Exercise details
Nothing in the records may be changed; retype them in full.

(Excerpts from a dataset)
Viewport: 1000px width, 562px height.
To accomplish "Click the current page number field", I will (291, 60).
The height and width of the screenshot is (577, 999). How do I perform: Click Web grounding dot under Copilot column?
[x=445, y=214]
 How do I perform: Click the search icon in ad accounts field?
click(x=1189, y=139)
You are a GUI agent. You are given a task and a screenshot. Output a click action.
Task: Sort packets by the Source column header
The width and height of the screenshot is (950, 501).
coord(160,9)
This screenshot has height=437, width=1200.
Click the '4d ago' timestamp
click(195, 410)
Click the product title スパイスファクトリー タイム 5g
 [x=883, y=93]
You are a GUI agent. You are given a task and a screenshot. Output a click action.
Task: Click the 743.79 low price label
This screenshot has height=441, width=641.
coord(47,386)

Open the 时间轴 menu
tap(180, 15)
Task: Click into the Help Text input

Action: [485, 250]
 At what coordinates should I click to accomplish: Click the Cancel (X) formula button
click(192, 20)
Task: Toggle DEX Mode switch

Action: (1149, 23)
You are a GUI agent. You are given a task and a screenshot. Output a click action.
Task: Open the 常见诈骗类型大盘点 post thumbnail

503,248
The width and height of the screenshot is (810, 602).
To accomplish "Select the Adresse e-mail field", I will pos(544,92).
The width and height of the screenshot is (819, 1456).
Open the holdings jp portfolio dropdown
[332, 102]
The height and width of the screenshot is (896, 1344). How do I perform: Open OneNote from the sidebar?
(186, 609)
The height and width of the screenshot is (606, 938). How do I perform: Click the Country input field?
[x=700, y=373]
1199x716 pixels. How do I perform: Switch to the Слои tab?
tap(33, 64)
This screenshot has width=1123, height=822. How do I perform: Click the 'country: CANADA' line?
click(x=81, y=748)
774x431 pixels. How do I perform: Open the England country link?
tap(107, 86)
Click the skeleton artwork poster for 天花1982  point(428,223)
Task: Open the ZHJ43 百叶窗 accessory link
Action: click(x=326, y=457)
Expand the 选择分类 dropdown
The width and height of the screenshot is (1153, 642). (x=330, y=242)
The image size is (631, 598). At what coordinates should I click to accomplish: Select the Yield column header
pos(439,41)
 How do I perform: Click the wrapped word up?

Solution below
Viewport: 1000px width, 562px height.
To accomplish "Click the current page number field", I will (291, 60).
The height and width of the screenshot is (577, 999). How do I perform: Click Web grounding dot under Copilot column?
[x=445, y=214]
 How do I perform: Click the search icon in ad accounts field?
click(x=1189, y=139)
You are a GUI agent. You are given a task and a screenshot. Output a click action.
Task: Sort packets by the Source column header
The width and height of the screenshot is (950, 501).
coord(160,9)
This screenshot has height=437, width=1200.
Click the '4d ago' timestamp
click(195, 410)
Click the product title スパイスファクトリー タイム 5g
 [x=883, y=93]
You are a GUI agent. You are given a task and a screenshot. Output a click action.
Task: Click the 743.79 low price label
This screenshot has height=441, width=641.
coord(47,386)

Open the 时间轴 menu
tap(180, 15)
Task: Click into the Help Text input

Action: [485, 250]
 At what coordinates should I click to accomplish: Click the Cancel (X) formula button
click(192, 20)
Task: Toggle DEX Mode switch

Action: (1149, 23)
You are a GUI agent. You are given a task and a screenshot. Output a click action.
Task: Open the 常见诈骗类型大盘点 post thumbnail

503,248
The width and height of the screenshot is (810, 602).
To accomplish "Select the Adresse e-mail field", I will pos(544,92).
The width and height of the screenshot is (819, 1456).
Open the holdings jp portfolio dropdown
[332, 102]
The height and width of the screenshot is (896, 1344). How do I perform: Open OneNote from the sidebar?
(186, 609)
The height and width of the screenshot is (606, 938). How do I perform: Click the Country input field?
[x=700, y=373]
1199x716 pixels. How do I perform: Switch to the Слои tab?
tap(33, 64)
This screenshot has width=1123, height=822. How do I perform: Click the 'country: CANADA' line?
click(x=81, y=748)
774x431 pixels. How do I perform: Open the England country link?
tap(107, 86)
Click the skeleton artwork poster for 天花1982  point(428,223)
Task: Open the ZHJ43 百叶窗 accessory link
Action: click(x=326, y=457)
Expand the 选择分类 dropdown
The width and height of the screenshot is (1153, 642). (x=330, y=242)
The image size is (631, 598). At what coordinates should I click to accomplish: Select the Yield column header
pos(439,41)
 How do I perform: Click the wrapped word up?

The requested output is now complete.